## Treść dokumentu:
NBA: Lopez załatwił mistrzów, rezerwowi pokonali Clippers

Zdjęcie okładkowe artykułu:
zdjęcie autora artykułu

Brook Lopez zdobył 38 punktów i poprowadził New Jersey Nets do wyjazdowej wygranej na parkiecie mistrzów ligi, Dallas Mavericks (93:92). Z kolei zmiennicy Minnesoty Timberwolves rozegrali koncertową partię, dzięki czemu Leśne Wilki zwyciężyły Los Angeles Clippers w Mieście Aniołów 109:97.

Brook Lopez opuścił pierwsze dwa miesiące rozgrywek z powodu kontuzji stopy, lecz wydaje się, że powrócił na właściwe tory. Jego 38 punktów pozwoliło New Jersey Nets pokonać na wyjeździe Dallas Mavericks 93:92. Brat bliźniak Robina Lopeza z Phoenix Suns w ostatnich sekundach pewnie wykonywał rzuty wolne.

- Ściągnęliśmy mu kajdanki. Nie miał żadnych restrykcji jeśli chodzi o minuty spędzane na parkiecie. Podczas niedawnej przerwy miał więcej czasu na odpoczynek - powiedział Avery Johnson, szkoleniowiec Nets.

W końcówce wydawało się, że Mavs przechylą szalę na swoją korzyść, zwłaszcza, że zanotowali serię 13:2 po 14 kolejnych chybionych próbach z gry. Wyszli na prowadzenie 92:91, jednak zabrakło ostatecznego ciosu. Trójki na wagę wygranej nie trafił Jason Kidd.

- Brook był niesamowity od samego początku. Od czasu jak wrócił jesteśmy inną drużyną - przyznał Deron Williams, autor 12 punktów i 12 asyst dla New Jersey.

Minnesota Timberwolves ma patent na Los Angeles Clippers. 20 stycznia Leśne Wilki po fantastycznej końcówce pokonały ekipę z Miasta Aniołów 101:98, a we wtorek powtórzył ten wyczyn, choć bohaterowie byli inni. Okazali się nimi Michael Beasley oraz Derrick Williams - obaj zdobyli po 27 punktów.

Goście triumfowali w ostatniej odsłonie aż 36:21, a wspomnieni zawodnicy zanotowali na swoich kontach po 13 punktów.

Clips nie pomogło 30 punktów Blake'a Griffina i 27 Chrisa Paula. Mimo porażki, LAC wciąż są liderami w Pacific Division i trzecią siłą Konferencji Zachodniej.

Serię pięciu kolejnych porażek przerwali koszykarze Boston Celtics, którzy pokonali Cleveland Cavaliers 86:83. W pewnym momencie C's prowadzili różnicą 16 oczek, lecz pozwoli sobie wyrwać z rąk komfortowe prowadzenie. W końcówce doświadczenie weteranów Bostonu dało jednak znać o sobie.

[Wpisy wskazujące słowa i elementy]
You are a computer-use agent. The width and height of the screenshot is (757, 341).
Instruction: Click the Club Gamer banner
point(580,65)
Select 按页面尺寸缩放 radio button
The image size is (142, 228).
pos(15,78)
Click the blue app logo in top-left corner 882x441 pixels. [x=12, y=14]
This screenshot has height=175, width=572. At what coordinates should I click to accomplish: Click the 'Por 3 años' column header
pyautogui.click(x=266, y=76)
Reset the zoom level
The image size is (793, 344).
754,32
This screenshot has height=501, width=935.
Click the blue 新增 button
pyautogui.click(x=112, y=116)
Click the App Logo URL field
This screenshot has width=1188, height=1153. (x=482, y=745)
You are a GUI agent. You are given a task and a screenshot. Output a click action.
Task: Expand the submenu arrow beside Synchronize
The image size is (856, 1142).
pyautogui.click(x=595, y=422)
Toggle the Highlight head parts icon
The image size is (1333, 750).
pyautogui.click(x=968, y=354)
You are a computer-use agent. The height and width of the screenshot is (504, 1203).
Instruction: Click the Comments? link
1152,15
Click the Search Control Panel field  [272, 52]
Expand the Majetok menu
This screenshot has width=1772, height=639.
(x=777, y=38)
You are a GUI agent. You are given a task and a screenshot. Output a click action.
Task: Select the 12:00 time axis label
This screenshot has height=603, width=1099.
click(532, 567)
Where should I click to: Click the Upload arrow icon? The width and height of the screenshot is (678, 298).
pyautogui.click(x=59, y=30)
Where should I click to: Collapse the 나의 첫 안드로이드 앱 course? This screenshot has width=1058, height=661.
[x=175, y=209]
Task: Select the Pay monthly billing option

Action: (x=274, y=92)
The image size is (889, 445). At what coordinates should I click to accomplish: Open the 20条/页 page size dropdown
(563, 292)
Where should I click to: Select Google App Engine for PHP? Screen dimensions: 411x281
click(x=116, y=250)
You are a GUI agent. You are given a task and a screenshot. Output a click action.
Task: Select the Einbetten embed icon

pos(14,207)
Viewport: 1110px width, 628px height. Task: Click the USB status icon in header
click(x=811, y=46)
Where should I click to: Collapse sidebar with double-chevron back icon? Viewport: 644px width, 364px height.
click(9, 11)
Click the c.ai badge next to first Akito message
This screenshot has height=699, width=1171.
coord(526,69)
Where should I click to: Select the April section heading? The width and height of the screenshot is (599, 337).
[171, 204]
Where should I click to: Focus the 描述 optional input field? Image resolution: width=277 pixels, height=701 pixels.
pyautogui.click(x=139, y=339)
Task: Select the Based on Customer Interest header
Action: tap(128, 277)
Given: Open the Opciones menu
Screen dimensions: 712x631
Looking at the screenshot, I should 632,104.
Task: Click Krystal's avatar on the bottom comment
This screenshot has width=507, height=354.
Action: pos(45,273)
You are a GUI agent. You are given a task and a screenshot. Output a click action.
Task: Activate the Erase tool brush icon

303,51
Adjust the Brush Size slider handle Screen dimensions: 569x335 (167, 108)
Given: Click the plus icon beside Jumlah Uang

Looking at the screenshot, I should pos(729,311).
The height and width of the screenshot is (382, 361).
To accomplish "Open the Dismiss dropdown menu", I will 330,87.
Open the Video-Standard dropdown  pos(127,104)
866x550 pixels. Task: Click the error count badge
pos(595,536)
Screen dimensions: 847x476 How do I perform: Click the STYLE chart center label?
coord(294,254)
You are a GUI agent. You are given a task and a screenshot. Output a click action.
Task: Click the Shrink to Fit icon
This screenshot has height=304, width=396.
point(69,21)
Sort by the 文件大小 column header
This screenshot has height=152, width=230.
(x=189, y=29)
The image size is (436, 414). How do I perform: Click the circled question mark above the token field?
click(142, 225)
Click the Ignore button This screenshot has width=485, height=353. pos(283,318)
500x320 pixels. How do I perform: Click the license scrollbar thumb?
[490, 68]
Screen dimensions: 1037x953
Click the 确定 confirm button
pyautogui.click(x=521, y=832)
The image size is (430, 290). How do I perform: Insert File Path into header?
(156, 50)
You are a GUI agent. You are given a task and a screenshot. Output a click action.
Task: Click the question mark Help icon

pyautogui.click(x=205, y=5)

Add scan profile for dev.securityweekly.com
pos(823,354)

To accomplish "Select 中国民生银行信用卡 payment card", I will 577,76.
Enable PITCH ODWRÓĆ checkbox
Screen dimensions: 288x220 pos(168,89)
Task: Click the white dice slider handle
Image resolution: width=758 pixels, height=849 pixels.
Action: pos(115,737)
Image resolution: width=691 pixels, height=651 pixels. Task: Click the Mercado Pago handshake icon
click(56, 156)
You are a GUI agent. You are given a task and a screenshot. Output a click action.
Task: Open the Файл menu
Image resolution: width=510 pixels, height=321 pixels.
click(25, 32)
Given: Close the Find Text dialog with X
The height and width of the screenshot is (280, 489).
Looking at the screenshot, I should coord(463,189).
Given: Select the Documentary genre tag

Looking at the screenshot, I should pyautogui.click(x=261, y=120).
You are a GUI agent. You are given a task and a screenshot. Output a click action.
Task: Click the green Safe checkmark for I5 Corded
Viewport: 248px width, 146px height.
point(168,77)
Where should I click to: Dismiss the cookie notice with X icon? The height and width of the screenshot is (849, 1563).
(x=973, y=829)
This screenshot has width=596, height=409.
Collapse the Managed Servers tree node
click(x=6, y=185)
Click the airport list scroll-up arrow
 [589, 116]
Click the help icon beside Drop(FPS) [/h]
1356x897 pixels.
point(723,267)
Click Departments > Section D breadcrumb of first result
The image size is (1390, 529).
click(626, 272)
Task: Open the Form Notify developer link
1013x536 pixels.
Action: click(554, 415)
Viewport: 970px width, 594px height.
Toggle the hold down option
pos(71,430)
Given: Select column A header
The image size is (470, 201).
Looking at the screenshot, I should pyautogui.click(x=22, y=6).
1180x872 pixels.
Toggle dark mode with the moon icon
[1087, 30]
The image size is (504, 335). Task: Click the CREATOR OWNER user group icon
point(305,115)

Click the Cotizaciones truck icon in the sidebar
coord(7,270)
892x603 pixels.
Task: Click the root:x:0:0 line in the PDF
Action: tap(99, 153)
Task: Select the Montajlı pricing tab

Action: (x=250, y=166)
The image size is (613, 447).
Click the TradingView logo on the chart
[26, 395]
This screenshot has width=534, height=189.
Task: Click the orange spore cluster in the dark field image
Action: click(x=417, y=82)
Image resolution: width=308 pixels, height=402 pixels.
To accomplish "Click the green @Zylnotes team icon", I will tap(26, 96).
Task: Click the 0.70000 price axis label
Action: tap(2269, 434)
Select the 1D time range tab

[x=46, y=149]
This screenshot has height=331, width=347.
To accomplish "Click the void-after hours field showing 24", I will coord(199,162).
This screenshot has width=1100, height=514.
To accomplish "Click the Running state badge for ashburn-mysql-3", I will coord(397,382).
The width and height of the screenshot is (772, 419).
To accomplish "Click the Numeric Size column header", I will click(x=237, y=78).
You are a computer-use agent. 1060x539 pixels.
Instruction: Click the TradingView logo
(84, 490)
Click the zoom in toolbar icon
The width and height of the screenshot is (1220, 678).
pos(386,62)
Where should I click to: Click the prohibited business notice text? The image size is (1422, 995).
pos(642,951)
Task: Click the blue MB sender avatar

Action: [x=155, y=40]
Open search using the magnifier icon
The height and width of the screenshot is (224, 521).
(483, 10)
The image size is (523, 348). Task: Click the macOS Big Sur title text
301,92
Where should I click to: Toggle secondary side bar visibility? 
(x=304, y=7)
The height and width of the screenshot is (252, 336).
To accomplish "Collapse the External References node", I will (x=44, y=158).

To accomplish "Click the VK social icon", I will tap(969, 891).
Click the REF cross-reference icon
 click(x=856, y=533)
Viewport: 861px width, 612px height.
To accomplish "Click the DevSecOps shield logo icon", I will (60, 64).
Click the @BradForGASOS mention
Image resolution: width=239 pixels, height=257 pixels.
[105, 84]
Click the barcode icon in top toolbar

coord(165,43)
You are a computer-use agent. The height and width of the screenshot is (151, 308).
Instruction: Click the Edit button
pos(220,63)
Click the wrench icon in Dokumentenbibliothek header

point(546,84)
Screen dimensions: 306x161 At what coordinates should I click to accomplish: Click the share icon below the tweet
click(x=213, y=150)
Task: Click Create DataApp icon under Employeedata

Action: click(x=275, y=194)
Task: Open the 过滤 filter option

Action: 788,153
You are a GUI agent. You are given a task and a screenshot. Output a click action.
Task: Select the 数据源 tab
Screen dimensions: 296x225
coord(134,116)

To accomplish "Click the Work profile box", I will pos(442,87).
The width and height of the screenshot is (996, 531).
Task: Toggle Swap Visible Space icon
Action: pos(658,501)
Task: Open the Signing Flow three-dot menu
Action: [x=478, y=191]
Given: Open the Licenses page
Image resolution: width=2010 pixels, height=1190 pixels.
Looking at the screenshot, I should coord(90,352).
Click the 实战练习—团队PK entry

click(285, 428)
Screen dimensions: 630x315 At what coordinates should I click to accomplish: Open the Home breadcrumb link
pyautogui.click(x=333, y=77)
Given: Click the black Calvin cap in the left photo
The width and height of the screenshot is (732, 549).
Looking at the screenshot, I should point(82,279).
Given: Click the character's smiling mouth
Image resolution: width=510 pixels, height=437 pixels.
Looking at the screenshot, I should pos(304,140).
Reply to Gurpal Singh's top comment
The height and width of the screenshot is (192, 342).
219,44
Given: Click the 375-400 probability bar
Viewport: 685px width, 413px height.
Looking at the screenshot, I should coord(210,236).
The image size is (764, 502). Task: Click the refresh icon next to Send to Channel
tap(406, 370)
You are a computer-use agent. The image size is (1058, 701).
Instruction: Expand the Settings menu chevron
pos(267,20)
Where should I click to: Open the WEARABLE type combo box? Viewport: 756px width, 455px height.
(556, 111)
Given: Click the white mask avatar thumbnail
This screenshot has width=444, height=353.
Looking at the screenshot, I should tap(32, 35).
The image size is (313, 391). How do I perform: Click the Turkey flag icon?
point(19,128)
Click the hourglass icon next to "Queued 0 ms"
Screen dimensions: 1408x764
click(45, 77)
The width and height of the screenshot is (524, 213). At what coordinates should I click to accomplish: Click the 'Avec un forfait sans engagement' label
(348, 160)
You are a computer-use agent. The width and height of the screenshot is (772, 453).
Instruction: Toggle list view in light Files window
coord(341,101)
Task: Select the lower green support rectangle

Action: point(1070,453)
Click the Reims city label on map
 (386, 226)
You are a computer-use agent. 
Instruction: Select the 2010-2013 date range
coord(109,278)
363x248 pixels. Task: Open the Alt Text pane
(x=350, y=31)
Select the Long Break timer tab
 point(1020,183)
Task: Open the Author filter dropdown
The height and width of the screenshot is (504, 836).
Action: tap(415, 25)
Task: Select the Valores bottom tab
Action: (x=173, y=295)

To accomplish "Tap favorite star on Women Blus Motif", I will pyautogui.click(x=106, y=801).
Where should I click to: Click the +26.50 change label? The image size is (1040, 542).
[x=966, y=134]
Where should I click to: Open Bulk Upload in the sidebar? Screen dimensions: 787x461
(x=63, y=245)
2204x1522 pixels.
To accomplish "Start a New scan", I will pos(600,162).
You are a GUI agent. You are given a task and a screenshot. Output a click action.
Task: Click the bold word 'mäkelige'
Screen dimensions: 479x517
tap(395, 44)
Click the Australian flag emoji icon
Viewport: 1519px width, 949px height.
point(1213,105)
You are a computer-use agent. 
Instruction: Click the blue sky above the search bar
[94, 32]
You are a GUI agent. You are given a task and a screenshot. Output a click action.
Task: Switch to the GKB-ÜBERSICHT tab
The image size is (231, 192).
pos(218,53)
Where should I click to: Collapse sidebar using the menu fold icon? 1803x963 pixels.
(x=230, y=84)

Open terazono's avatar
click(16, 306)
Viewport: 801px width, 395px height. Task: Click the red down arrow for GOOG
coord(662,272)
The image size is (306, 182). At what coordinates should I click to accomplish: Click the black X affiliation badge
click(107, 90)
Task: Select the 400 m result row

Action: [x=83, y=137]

## Części zadania:
(A) Odpowiedz na podstawie tekstu o meczach NBA:
(i) Ile punktów zdobył Brook Lopez w meczu z Dallas Mavericks?
(ii) Kto jest szkoleniowcem Nets?
(iii) Jakim wynikiem Boston Celtics pokonali Cleveland Cavaliers?
(B) Podaj ciąg dalszy tekstu o meczach NBA, zaczynając od miejsca po jego ostatnim zdaniu.

## Udzielone odpowiedzi:
(A)
(i) 38 punktów.
(ii) Avery Johnson.
(iii) 86:83.

(B)
22 punkty zapisał na swoim koncie Ray Allen, a 18 dołożył Kevin Garnett. Dzięki wygranej Celtowie uniknęli najgorszej serii porażek od 2007 roku. - To było zwycięstwo i nic więcej, choć cieszymy się z wygranej. Musimy jednak grać lepiej, bo nasza gra wyglądała okropnie - powiedział Doc Rivers, trener Celtics.

Niespodziewane emocje w United Center. New Orleans Hornets po serii 13:0 w czwartej kwarcie byli o krok od pokonania Chicago Bulls. Różnicę w końcówce zrobił jednak Derrick Rose, który wziął na swoje barki ciężar zdobywania punktów i poprowadził Byki do 28 wygranej w sezonie.

Lider Chicago zapisał na swoim koncie 32 oczka i dziewięć asyst. Otrzymał również solidne wsparcie od tercetu Noah-Deng-Boozer - każdy z nich zanotował co najmniej 14 oczek i siedem zbiórek.

- Powinniśmy wygrać ten mecz. Takie spotkania należy rozstrzygać na swoją korzyść - kręcił głową niezadowolony Monty Williams, opiekun Szerszeni.   Wyniki: Cleveland Cavaliers - Boston Celtics 83:86

(K. Irving 24, T. Thompson 13 (10 zb), R. Sessions 13 - R. Allen 22, K. Garnett 18, P. Pierce 12)

Indiana Pacers - Golden State Warriors 102:78 (D. Granger 25, T. Hansbrough 15, R. Hibbert 12 - M. Ellis 14, B. Rush 14, D. Lee 12)

Detroit Pistons - Philadelphia 76ers 68:97 (G. Monroe 20, R. Stuckey 17, B. Knight 8 - T. Young 20, L. Williams 13, J. Meeks 12)

Chicago Bulls - New Orleans Hornets 99:95 (D. Rose 32, J. Noah 15 (16 zb), L. Deng 14 (11 zb) - C. Kaman 17 (11 zb), T. Ariza 16, G. Vasquez 12)

Milwaukee Bucks - Washington Wizards 119:118 (M. Dunleavy 28, D. Gooden 15 (10 zb), B. Jennings 14 (10 as) - T. Booker 20 (11 zb), J. Wall 19 (15 as), J. Crawford 19)

Houston Rockets - Toronto Raptors 88:85 (K. Lowry 26, L. Scola 15 (10 zb), K. Martin 14 - D. DeRozan 17, J. Johnson 16, L. Barbosa 11)

Dallas Mavericks - New Jersey Nets 92:93 (D. Nowitzki 24 (10 zb), B. Haywood 18 (10 zb), J. Terry 12 - B. Lopez 38, A. Morrow 15, D. Williams 12 (12 as))

Sacramento Kings - Utah Jazz 103:96 (D. Cousins 22 (18 zb), M. Thornton 21, I. Thomas 18 - D. Harris 18, J. Howard 15, C.J. Miles 13)

Los Angeles Clippers - Minnesota Timberwolves 97:109

(B. Griffin 30, C. Paul 27, D. Jordan 14 (14 zb) - M. Beasley 27, D. Williams 27, N. Pekovic 12)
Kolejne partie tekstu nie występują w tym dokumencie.